Si son maître et ami Little Richard a toujours été tiraillé entre le ministère du Seigneur et sa vocation pour le rock’n’roll, le grand Larry Williams, plus séculier, n’a guère balancé entre sa carrière de chanteur et celle de maquereau. Pour le dire en termes plus ornés, son astre n’a pas longtemps lui sur son audience publique. 1957, Specialty confie à ce jeune loup féru de rock’n’roll à paillettes ascendant rythm’n’blues, une mission taillée sur mesure : combler le créneau laissé vacant par ce même Little Richard alors en pleine crise mystique. Larry sort “Short Fat Fannie”, discrète et subtile allusion, et mitraille dans la foulée une belle série de tubes.
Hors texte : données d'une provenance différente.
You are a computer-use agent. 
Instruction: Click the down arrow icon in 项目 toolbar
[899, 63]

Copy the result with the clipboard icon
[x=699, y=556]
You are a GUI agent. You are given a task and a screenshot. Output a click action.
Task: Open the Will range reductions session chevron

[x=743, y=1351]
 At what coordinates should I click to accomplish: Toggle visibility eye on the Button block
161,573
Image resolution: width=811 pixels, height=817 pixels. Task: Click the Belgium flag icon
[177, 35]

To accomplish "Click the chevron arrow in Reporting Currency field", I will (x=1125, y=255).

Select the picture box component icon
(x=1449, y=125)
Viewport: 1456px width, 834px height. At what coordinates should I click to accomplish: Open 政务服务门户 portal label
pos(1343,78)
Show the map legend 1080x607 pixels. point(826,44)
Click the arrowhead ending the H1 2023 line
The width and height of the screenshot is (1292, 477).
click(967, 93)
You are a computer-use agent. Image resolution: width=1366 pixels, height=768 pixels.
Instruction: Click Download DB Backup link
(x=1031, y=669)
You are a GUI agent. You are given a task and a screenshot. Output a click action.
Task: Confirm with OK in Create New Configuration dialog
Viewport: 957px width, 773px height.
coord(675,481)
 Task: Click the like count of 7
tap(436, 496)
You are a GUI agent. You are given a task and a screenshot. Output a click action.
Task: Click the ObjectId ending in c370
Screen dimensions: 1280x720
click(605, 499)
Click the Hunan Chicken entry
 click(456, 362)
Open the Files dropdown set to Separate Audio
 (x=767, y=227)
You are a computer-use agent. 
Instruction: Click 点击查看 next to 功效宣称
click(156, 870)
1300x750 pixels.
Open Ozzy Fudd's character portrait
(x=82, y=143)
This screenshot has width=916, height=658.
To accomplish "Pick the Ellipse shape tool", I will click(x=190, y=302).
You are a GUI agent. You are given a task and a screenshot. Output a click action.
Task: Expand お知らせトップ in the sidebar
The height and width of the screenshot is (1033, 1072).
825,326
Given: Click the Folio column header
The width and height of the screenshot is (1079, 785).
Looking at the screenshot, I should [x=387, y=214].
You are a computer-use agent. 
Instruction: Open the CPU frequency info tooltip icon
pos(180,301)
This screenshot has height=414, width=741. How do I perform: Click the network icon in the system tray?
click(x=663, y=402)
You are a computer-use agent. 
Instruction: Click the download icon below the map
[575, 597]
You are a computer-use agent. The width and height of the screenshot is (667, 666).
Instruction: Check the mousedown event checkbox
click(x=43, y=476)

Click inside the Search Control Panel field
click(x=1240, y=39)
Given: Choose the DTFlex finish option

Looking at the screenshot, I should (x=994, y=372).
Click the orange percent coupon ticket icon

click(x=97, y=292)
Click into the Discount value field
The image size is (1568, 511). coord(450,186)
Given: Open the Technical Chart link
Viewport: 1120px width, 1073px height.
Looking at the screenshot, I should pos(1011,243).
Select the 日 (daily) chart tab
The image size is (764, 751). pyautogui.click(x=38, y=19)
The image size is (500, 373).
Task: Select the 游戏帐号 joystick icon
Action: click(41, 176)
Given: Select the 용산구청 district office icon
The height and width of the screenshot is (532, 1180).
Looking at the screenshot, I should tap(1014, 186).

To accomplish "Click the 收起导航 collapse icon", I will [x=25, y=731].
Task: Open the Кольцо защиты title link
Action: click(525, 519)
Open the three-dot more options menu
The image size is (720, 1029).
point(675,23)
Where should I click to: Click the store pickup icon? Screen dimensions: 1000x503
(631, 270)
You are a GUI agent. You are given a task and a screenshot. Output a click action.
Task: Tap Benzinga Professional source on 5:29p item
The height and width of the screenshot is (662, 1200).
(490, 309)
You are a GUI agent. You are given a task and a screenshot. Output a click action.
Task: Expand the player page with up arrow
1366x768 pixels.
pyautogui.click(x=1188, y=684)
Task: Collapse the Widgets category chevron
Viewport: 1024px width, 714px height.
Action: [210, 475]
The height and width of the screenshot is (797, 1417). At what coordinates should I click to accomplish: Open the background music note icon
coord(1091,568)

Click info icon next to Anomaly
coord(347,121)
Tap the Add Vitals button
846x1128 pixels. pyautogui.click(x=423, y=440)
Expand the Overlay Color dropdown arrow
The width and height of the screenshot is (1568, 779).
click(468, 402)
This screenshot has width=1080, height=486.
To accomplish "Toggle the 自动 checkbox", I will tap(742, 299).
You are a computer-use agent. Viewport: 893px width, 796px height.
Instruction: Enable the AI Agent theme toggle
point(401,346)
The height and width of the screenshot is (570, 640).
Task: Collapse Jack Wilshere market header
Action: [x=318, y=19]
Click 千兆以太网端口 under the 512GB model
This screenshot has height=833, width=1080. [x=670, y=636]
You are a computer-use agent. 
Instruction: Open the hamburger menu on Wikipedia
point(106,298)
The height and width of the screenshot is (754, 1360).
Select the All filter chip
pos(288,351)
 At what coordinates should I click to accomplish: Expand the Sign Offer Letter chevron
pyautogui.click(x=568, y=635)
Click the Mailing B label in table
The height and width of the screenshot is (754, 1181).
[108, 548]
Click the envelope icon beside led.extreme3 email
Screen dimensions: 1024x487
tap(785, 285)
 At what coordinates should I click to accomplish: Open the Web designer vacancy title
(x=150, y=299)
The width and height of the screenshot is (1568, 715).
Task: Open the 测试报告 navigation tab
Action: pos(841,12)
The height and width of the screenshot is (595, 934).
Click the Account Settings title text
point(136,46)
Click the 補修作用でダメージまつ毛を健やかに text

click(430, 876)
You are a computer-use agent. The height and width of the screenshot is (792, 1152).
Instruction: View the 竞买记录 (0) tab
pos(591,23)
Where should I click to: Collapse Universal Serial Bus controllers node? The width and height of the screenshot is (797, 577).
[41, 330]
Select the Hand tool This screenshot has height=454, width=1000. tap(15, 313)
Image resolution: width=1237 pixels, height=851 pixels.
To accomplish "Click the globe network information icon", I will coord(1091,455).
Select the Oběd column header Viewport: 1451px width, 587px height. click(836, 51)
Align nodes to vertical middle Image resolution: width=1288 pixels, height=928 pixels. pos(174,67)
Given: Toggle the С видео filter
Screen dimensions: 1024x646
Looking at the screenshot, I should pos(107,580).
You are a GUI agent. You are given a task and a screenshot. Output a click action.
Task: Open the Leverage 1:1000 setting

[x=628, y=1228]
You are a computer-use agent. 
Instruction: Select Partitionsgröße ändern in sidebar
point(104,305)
Plutôt pas mal, à moins de vingt ans, alors que trois mois plus tôt il officiait comme valet et chauffeur pour Lloyd Price (dont il reprit le “Just Because”). 1959: fin du premier acte, l’étincelant chanteur aux interlopes coutumes est condamné à trois ans de prison pour trafic de stupéfiants.
Or, Larry Williams pouvait non seulement se targuer d’une allure certaine – moustache en trait de crayon et atours scintillants – mais aussi d’un fan-club pas exactement banal, rempli de gaillards gourds et prometteurs, nommés par exemple John Lennon, les Animals, Keith Richards… Tout s’imbrique: à la faveur du British Boom, sa carrière brisée va redémarrer. Car ce sacré paon de Williams n’était pas un blanc-bec: “Bonnie Moronie”, “Dizzy Miss Lazy”, “She Said Yeah”, cette théorie de morcifs repris à l’infini, des Beatles à The End et Johnny Winter en passant par les Stones, ça vous dit quelque chose? Ces standards, c’était lui, Larry Williams. Eh, les petits poppeux anglais avaient lors bon goût. Nouveau départ donc au milieu des années 60, et c’est sur cette période, un brin moins connue, que nous insisterons. Passons vite sur son semi-assoupissement des années 70 et son ultime album disco-funk sans écho, à la fin d’une décennie qu’il aurait surtout consacrée à la fréquentation des bas-fonds de L.A. (amenant certains à douter de la version officielle selon laquelle il se serait suicidé à quarante quatre ans, après qu’on l’eut retrouvé avec une balle dans la tête en 1980).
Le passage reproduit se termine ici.